Tally up every line in the records beneath that has "horizontal", and write down only the total.

INPUT RECORDS:
◇ ◇ ◇ ◇ ◇
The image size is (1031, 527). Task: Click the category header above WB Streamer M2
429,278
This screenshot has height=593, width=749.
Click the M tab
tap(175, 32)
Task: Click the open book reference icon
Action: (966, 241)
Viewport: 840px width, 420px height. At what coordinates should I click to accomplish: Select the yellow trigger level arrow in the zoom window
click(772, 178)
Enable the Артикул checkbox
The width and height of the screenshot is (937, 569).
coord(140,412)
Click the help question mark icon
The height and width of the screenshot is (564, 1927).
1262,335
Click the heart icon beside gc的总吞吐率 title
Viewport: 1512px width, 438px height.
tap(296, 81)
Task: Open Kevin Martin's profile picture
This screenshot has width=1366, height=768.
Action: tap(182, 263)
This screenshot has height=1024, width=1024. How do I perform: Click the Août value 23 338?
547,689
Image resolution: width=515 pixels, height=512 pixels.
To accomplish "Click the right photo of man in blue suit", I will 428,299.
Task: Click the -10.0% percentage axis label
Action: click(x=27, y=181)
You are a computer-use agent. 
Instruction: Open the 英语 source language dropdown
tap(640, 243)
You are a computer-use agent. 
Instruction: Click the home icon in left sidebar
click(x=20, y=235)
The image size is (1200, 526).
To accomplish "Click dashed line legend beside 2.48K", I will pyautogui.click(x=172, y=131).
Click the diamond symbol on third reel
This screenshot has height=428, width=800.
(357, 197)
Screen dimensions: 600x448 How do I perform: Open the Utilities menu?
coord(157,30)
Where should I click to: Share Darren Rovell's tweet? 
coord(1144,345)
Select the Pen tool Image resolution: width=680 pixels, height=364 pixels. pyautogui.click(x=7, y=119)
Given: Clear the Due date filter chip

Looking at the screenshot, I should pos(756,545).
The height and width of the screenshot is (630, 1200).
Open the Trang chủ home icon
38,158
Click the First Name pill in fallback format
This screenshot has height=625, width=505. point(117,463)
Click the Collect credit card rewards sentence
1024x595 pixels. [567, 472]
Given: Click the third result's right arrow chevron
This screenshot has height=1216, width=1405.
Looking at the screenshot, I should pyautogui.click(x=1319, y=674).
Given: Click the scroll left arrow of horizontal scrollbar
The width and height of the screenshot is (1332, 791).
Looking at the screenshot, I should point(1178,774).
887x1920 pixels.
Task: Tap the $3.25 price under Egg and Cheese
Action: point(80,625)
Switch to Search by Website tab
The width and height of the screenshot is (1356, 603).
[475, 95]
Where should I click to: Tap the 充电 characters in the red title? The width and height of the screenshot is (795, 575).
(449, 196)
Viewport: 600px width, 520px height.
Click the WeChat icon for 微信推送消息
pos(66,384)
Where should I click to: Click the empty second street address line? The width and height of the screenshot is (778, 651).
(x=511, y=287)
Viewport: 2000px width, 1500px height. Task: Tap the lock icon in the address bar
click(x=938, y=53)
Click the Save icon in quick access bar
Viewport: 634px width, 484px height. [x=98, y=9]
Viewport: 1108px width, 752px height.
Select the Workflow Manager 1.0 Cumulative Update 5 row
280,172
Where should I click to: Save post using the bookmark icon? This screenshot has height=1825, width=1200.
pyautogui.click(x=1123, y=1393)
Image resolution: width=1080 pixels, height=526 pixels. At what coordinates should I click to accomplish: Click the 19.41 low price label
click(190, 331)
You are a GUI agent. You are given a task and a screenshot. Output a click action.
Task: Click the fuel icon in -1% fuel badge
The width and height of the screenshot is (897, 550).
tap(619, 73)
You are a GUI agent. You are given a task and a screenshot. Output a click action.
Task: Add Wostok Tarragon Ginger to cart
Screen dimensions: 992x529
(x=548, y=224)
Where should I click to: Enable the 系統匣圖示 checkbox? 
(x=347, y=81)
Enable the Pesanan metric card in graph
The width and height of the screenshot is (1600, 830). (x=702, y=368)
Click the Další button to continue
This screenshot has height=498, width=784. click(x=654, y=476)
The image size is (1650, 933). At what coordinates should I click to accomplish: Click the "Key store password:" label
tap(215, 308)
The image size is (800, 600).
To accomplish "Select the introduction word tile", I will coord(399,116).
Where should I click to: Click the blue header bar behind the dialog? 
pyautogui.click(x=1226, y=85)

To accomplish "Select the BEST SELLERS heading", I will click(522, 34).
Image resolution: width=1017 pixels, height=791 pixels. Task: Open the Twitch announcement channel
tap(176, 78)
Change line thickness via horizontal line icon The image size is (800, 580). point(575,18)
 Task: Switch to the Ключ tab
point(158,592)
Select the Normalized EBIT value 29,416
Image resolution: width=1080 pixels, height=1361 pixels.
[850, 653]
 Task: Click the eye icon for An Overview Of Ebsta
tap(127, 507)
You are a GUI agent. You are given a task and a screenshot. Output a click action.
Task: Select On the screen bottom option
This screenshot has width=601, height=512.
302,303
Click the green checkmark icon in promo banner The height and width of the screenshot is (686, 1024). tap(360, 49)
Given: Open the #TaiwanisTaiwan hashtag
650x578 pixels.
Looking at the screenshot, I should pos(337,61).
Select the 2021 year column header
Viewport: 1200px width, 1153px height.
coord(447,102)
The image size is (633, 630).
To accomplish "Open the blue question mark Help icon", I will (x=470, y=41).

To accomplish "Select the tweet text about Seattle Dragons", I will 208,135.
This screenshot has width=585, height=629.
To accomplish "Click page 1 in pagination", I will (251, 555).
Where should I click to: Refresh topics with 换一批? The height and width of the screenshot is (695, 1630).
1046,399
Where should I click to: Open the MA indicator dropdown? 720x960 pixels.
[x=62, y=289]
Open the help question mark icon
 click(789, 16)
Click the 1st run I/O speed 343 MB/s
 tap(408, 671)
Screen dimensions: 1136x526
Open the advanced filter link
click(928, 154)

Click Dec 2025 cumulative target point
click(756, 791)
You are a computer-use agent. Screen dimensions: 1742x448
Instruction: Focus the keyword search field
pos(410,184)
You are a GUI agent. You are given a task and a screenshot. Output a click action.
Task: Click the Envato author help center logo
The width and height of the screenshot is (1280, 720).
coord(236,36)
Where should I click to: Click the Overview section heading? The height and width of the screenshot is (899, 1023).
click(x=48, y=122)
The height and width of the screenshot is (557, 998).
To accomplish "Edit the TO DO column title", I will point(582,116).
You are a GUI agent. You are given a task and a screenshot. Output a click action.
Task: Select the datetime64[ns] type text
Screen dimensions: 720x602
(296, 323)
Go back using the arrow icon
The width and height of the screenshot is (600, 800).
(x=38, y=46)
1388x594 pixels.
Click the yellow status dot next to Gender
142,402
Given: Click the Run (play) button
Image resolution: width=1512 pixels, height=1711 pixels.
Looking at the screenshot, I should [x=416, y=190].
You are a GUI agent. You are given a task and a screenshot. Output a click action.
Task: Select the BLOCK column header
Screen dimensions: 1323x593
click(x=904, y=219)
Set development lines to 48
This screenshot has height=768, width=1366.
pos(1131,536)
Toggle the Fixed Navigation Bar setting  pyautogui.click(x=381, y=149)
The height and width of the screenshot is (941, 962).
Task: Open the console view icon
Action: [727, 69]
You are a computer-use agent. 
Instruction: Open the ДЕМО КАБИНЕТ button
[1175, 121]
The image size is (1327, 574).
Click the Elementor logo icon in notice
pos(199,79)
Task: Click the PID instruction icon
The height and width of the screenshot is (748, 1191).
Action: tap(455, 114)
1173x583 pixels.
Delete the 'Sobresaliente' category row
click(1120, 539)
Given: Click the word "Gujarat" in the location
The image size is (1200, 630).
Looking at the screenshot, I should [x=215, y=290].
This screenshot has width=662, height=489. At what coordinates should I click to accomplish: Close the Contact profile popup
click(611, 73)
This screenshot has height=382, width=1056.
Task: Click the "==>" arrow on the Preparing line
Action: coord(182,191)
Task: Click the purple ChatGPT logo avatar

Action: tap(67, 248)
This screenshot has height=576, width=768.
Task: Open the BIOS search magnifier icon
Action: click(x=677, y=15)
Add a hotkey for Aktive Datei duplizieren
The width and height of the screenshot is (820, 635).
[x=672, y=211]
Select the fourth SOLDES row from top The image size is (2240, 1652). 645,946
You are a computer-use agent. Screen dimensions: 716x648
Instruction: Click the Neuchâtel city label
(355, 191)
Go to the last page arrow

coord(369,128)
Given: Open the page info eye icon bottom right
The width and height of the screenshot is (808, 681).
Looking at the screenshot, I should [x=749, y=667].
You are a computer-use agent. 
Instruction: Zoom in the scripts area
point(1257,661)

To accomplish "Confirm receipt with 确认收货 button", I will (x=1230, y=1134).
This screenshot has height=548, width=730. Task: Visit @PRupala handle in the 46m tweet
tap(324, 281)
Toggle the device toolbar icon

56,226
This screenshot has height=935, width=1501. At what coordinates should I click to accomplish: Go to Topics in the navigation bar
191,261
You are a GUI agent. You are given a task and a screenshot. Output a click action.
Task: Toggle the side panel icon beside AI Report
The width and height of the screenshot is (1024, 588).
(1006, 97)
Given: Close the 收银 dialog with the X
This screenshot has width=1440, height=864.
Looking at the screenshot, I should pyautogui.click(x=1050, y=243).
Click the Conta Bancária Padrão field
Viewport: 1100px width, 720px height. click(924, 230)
◇ ◇ ◇ ◇ ◇
ANSWER TO THIS PROBLEM:
2